The current status of dollar-a-day poverty incidence in South Asia is around 37 per cent but with large variations across the region. Only Sub-Saharan Africa compares to such a poverty level; East Asia and Pacific and Latin America and the Caribbean have poverty rates in the region of 15 percent. In terms of national poverty incidence, the poverty rate showed decline to a varying degree in Bangladesh, India, Nepal and Sri Lanka and increase in Pakistan over the 1990s. However, income inequality is a rising concern for much of the region: the ratio of income share of the richest 20 percent to that of poorest 20 percent has varied from 4.0 in Bangladesh to 5.0 in India.
South Asia has shown better progress in under-5 mortality rate, from 148 to 94 deaths per 1000 births in 2000, a drop of 54 deaths per 1000 births in a span of ten years.
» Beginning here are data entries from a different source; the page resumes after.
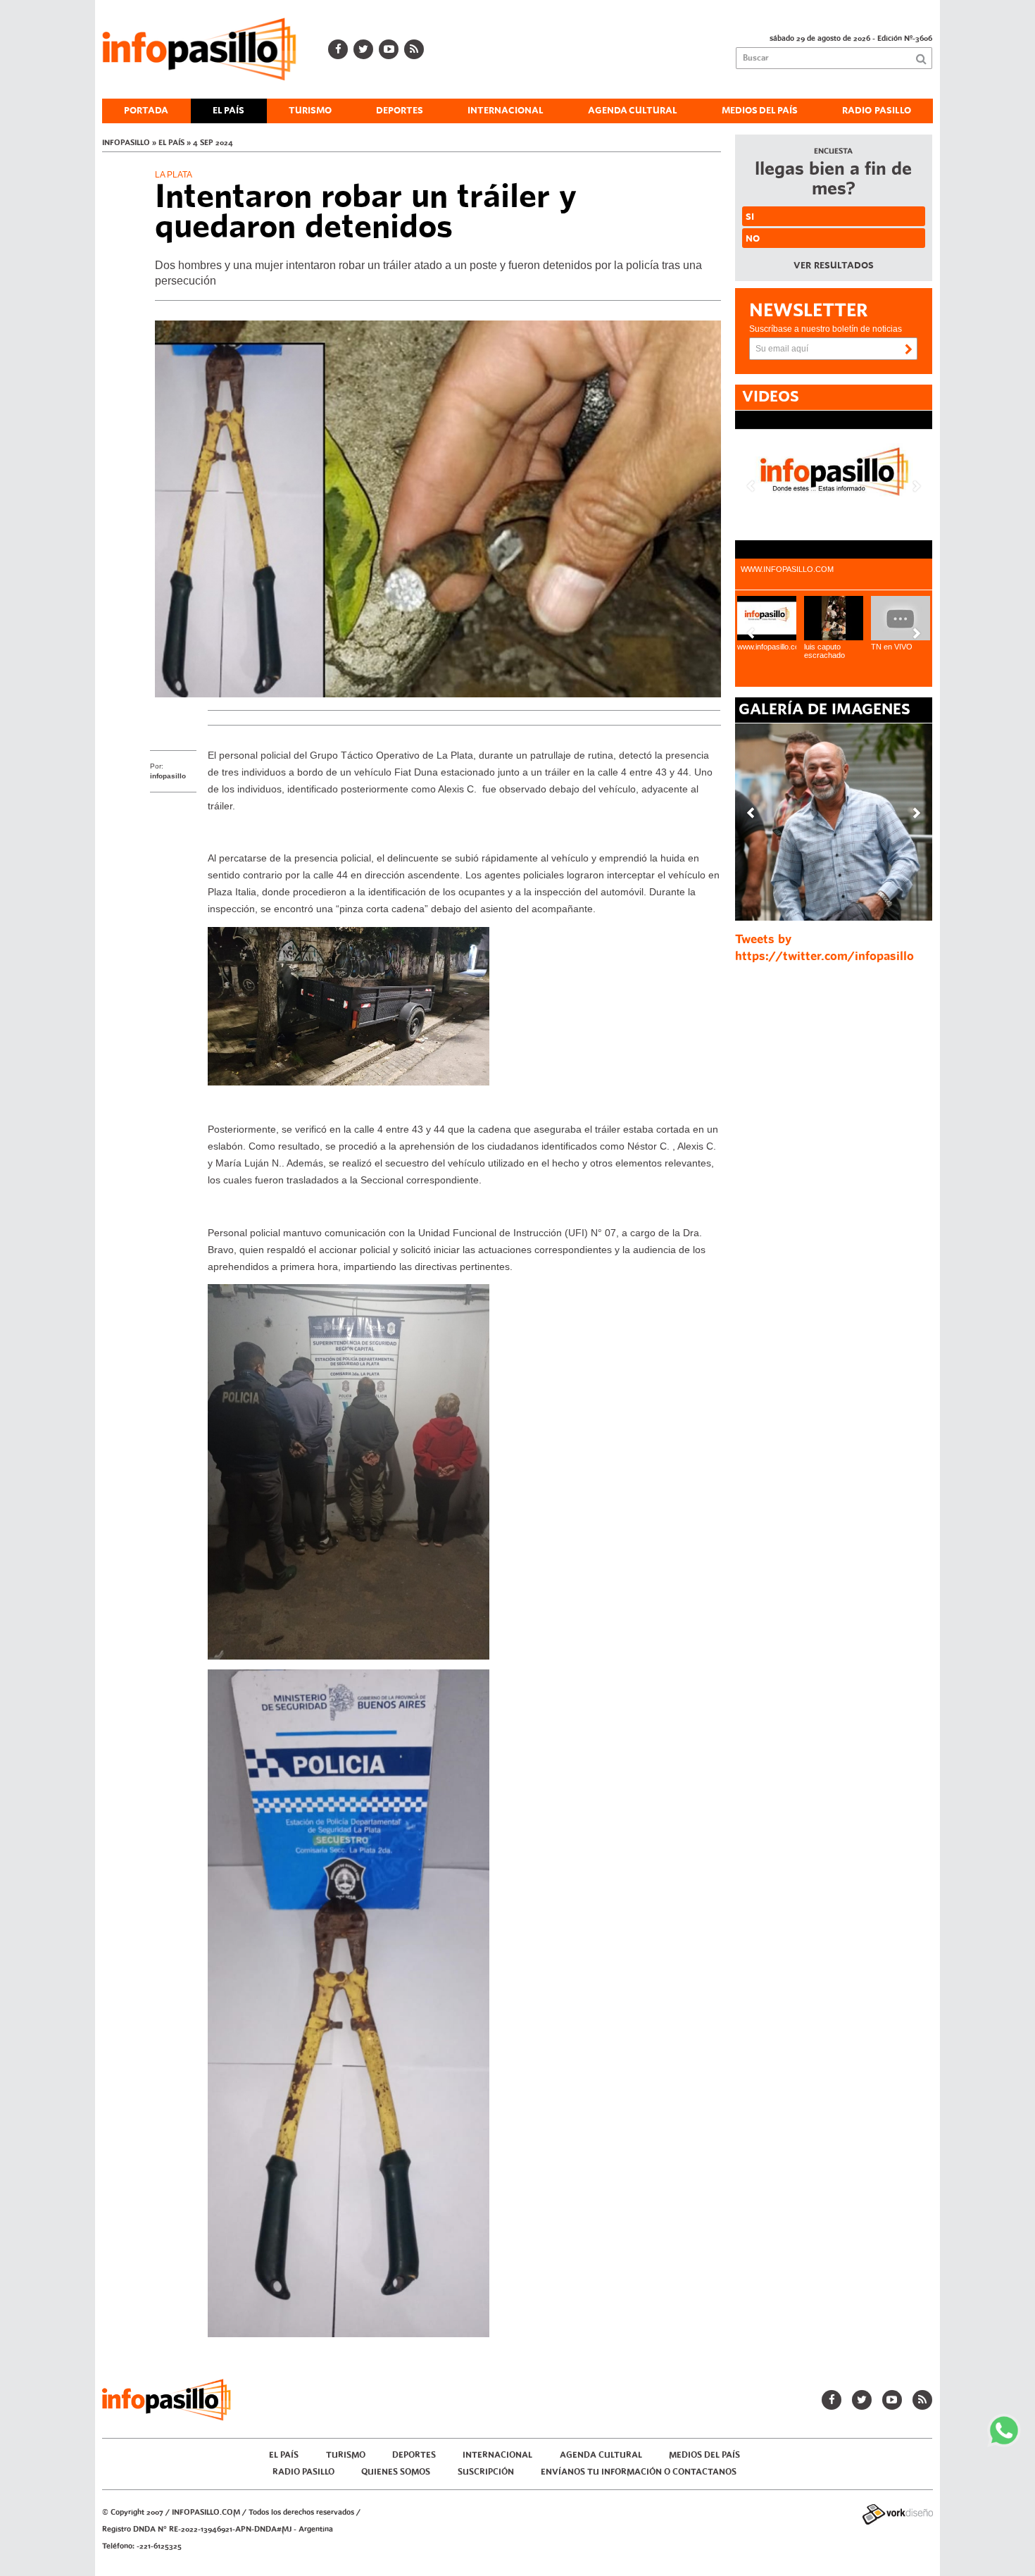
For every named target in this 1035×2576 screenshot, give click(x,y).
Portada (146, 110)
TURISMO (310, 110)
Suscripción (486, 2472)
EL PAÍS (228, 110)
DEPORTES (399, 110)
There are, however, large variations across the region, from a low of 19 deaths per 1000 births in Sri Lanka to 110 deaths per 1000 births in Pakistan. The rate of progress has been much faster for Bangladesh and Nepal compared to India and Pakistan. Infant mortality rate too declined from 97 in 1990 to 68 deaths per 1000 births in 2000. On this indicator too, Bangladesh, Bhutan and Nepal made faster progress than India and Pakistan while Sri Lanka enjoys a significantly better rate of only 17 deaths per 1000 births.
South Asian countries present an abiding paradox in the pessimism of its macro trends and the rich tapestry of 'best practices', which cut across sectors and regions. Indeed, a number of these 'best practices' have gone on to attract global renown. A comprehensive inventory of best practices and a better understanding of what characteristics underlie them has been an important lacuna in the various analysis and initiatives on poverty in the region.
Efficient documentation and appropriate dissemination of the lessons of best practices can offer a critical ray of hope to those who are struggling against all odds to create a more conducive South Asian ground reality, A best practice data-base can build a bridge between empirical solutions, research and policy. South Asia lacks such a evidence-based knowledge storehouse and a SAARC-level initiative in this regard may indeed be very timely.